** Exercise description **
Turn the items below into a numbered list, starting at their first line and ending at the line that contains "center [271, 88].". Leave out any blank lines.

□ □ □ □ □

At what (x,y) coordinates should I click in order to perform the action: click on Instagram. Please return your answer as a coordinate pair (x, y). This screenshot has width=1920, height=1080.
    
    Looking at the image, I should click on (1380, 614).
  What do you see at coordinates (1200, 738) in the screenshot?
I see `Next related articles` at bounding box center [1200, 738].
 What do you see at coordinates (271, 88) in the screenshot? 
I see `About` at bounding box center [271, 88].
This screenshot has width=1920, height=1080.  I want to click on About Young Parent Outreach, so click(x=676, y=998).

□ □ □ □ □

** Complete output **
1. At what (x,y) coordinates should I click in order to perform the action: click on Instagram. Please return your answer as a coordinate pair (x, y). This screenshot has width=1920, height=1080.
2.     Looking at the image, I should click on (1380, 614).
3.   What do you see at coordinates (1200, 738) in the screenshot?
4. I see `Next related articles` at bounding box center [1200, 738].
5.  What do you see at coordinates (271, 88) in the screenshot? 
6. I see `About` at bounding box center [271, 88].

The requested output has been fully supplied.